**WORK ORDER:**
Output every entry exactly as written.

**RECORDS SHOWN:**
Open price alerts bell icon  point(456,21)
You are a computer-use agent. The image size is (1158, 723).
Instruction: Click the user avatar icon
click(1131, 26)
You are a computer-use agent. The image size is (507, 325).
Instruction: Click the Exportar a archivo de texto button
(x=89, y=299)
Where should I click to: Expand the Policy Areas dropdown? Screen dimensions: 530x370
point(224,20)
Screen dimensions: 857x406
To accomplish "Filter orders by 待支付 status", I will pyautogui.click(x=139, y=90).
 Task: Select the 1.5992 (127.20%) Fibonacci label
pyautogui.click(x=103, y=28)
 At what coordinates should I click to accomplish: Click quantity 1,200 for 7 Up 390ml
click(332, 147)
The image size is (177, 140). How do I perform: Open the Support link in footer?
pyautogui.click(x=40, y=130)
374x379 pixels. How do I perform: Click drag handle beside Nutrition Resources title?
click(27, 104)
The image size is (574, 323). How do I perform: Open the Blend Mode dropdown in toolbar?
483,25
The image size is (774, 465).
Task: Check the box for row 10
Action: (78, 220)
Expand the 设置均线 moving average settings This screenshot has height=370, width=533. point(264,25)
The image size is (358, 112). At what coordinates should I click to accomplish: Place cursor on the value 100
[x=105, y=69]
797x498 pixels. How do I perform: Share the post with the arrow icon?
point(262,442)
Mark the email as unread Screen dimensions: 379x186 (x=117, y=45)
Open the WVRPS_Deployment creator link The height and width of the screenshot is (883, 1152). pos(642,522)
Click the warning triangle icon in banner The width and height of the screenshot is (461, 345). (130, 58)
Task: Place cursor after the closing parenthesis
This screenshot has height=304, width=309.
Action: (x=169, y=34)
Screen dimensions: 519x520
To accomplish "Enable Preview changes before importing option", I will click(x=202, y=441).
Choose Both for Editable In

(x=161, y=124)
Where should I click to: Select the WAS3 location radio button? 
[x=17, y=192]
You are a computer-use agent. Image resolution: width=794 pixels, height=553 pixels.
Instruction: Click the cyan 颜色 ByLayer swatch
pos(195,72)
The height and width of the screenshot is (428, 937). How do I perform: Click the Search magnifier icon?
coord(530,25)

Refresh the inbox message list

**ANSWER BOX:**
Open price alerts bell icon  point(456,21)
You are a computer-use agent. The image size is (1158, 723).
Instruction: Click the user avatar icon
click(1131, 26)
You are a computer-use agent. The image size is (507, 325).
Instruction: Click the Exportar a archivo de texto button
(x=89, y=299)
Where should I click to: Expand the Policy Areas dropdown? Screen dimensions: 530x370
point(224,20)
Screen dimensions: 857x406
To accomplish "Filter orders by 待支付 status", I will pyautogui.click(x=139, y=90).
 Task: Select the 1.5992 (127.20%) Fibonacci label
pyautogui.click(x=103, y=28)
 At what coordinates should I click to accomplish: Click quantity 1,200 for 7 Up 390ml
click(332, 147)
The image size is (177, 140). How do I perform: Open the Support link in footer?
pyautogui.click(x=40, y=130)
374x379 pixels. How do I perform: Click drag handle beside Nutrition Resources title?
click(27, 104)
The image size is (574, 323). How do I perform: Open the Blend Mode dropdown in toolbar?
483,25
The image size is (774, 465).
Task: Check the box for row 10
Action: (78, 220)
Expand the 设置均线 moving average settings This screenshot has height=370, width=533. point(264,25)
The image size is (358, 112). At what coordinates should I click to accomplish: Place cursor on the value 100
[x=105, y=69]
797x498 pixels. How do I perform: Share the post with the arrow icon?
point(262,442)
Mark the email as unread Screen dimensions: 379x186 (x=117, y=45)
Open the WVRPS_Deployment creator link The height and width of the screenshot is (883, 1152). pos(642,522)
Click the warning triangle icon in banner The width and height of the screenshot is (461, 345). (130, 58)
Task: Place cursor after the closing parenthesis
This screenshot has height=304, width=309.
Action: (x=169, y=34)
Screen dimensions: 519x520
To accomplish "Enable Preview changes before importing option", I will click(x=202, y=441).
Choose Both for Editable In

(x=161, y=124)
Where should I click to: Select the WAS3 location radio button? 
[x=17, y=192]
You are a computer-use agent. Image resolution: width=794 pixels, height=553 pixels.
Instruction: Click the cyan 颜色 ByLayer swatch
pos(195,72)
The height and width of the screenshot is (428, 937). How do I perform: Click the Search magnifier icon?
coord(530,25)

Refresh the inbox message list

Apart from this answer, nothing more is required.